- EXERCISE GOAL:
Every entry must be output exactly as it was written.

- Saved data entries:
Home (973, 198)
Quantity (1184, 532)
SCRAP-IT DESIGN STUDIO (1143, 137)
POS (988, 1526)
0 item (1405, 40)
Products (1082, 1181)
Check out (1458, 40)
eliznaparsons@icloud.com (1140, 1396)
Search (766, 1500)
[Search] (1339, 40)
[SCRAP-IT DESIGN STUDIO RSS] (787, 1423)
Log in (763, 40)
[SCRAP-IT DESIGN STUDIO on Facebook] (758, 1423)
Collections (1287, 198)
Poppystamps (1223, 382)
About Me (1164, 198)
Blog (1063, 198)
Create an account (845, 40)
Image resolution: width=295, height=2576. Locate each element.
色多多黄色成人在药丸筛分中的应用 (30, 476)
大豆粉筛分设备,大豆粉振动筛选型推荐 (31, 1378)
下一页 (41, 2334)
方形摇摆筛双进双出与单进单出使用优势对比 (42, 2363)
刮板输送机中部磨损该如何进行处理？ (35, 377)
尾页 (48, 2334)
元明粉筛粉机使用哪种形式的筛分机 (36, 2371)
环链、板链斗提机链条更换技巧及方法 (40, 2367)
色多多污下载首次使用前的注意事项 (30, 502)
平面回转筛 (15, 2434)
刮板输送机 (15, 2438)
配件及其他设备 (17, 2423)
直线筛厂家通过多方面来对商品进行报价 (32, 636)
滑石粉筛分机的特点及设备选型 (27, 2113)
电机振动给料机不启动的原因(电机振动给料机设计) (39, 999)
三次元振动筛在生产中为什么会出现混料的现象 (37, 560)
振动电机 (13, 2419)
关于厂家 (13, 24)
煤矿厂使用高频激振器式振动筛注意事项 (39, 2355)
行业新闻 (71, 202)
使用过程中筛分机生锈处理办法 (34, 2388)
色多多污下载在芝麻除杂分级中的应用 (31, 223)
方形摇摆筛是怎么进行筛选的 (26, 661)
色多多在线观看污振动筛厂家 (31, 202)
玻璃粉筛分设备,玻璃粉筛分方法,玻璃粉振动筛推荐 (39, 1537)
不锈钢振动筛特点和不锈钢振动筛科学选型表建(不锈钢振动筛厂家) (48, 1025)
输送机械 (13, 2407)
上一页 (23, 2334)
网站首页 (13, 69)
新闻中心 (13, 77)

- YOUR SOLUTION:
Home (973, 198)
Quantity (1184, 532)
SCRAP-IT DESIGN STUDIO (1143, 137)
POS (988, 1526)
0 item (1405, 40)
Products (1082, 1181)
Check out (1458, 40)
eliznaparsons@icloud.com (1140, 1396)
Search (766, 1500)
[Search] (1339, 40)
[SCRAP-IT DESIGN STUDIO RSS] (787, 1423)
Log in (763, 40)
[SCRAP-IT DESIGN STUDIO on Facebook] (758, 1423)
Collections (1287, 198)
Poppystamps (1223, 382)
About Me (1164, 198)
Blog (1063, 198)
Create an account (845, 40)
Image resolution: width=295, height=2576. Locate each element.
色多多黄色成人在药丸筛分中的应用 (30, 476)
大豆粉筛分设备,大豆粉振动筛选型推荐 (31, 1378)
下一页 (41, 2334)
方形摇摆筛双进双出与单进单出使用优势对比 (42, 2363)
刮板输送机中部磨损该如何进行处理？ (35, 377)
尾页 (48, 2334)
元明粉筛粉机使用哪种形式的筛分机 (36, 2371)
环链、板链斗提机链条更换技巧及方法 (40, 2367)
色多多污下载首次使用前的注意事项 (30, 502)
平面回转筛 (15, 2434)
刮板输送机 (15, 2438)
配件及其他设备 (17, 2423)
直线筛厂家通过多方面来对商品进行报价 (32, 636)
滑石粉筛分机的特点及设备选型 (27, 2113)
电机振动给料机不启动的原因(电机振动给料机设计) (39, 999)
三次元振动筛在生产中为什么会出现混料的现象 (37, 560)
振动电机 (13, 2419)
关于厂家 (13, 24)
煤矿厂使用高频激振器式振动筛注意事项 (39, 2355)
行业新闻 (71, 202)
使用过程中筛分机生锈处理办法 (34, 2388)
色多多污下载在芝麻除杂分级中的应用 (31, 223)
方形摇摆筛是怎么进行筛选的 (26, 661)
色多多在线观看污振动筛厂家 (31, 202)
玻璃粉筛分设备,玻璃粉筛分方法,玻璃粉振动筛推荐 (39, 1537)
不锈钢振动筛特点和不锈钢振动筛科学选型表建(不锈钢振动筛厂家) (48, 1025)
输送机械 (13, 2407)
上一页 (23, 2334)
网站首页 (13, 69)
新闻中心 (13, 77)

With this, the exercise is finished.